(Excerpts from a dataset)
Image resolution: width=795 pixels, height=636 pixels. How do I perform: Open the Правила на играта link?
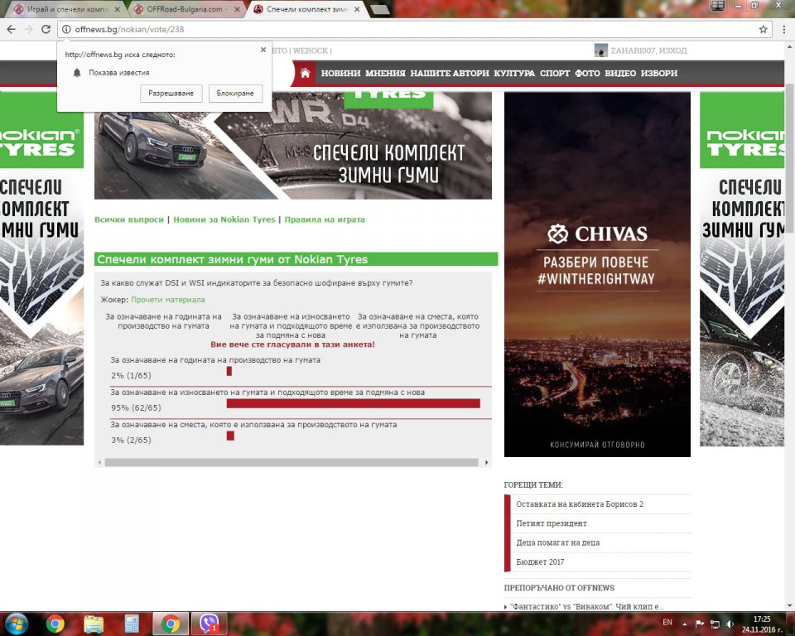(325, 219)
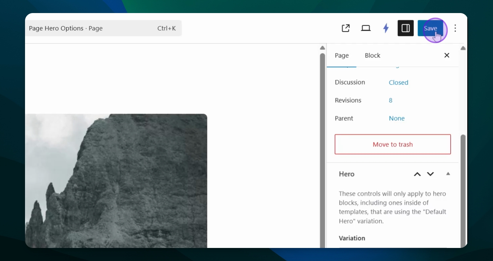
Task: Close the settings sidebar with the X
Action: tap(447, 55)
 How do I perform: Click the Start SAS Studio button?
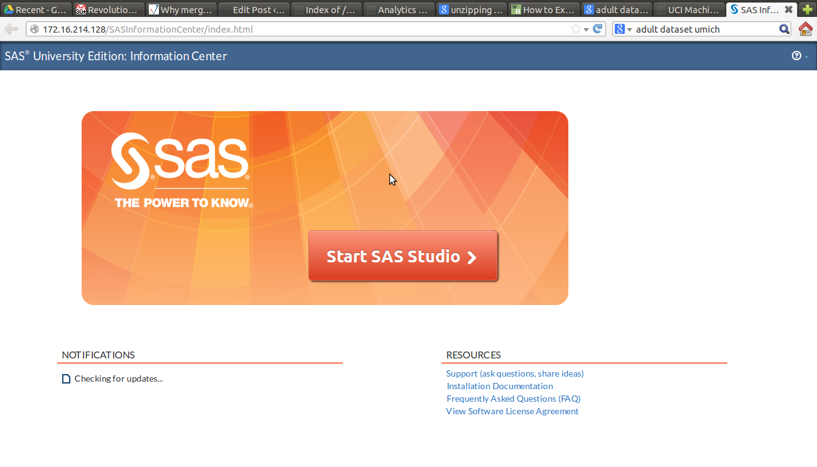[x=403, y=256]
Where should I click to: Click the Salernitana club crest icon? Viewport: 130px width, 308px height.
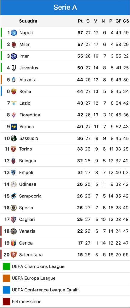pyautogui.click(x=14, y=255)
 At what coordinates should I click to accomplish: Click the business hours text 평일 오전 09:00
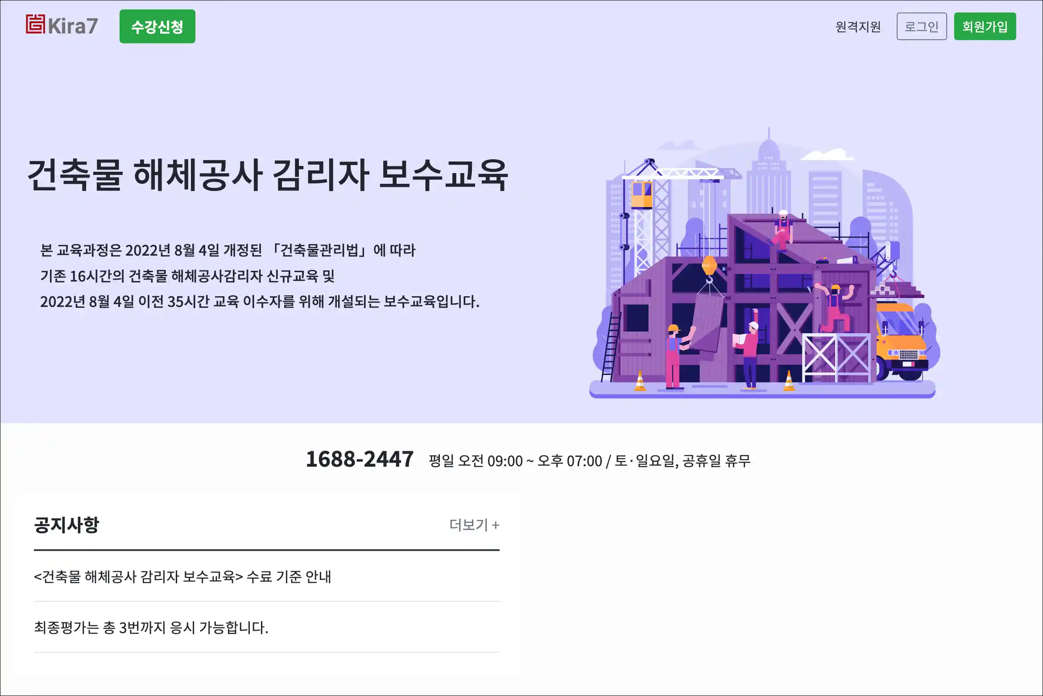pyautogui.click(x=476, y=460)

▶ **Directions for this task**: Every line of the records must come back unchanged, except that pictures are dropped.

▶ **Expected answer**:
Image resolution: width=795 pixels, height=636 pixels. How do I perform: Open the Правила на играта link?
(325, 219)
Task: Close the settings sidebar with the X
Action: tap(447, 55)
 How do I perform: Click the Start SAS Studio button?
[x=403, y=256]
Where should I click to: Click the Salernitana club crest icon? Viewport: 130px width, 308px height.
pyautogui.click(x=14, y=255)
 At what coordinates should I click to accomplish: Click the business hours text 평일 오전 09:00
pyautogui.click(x=476, y=460)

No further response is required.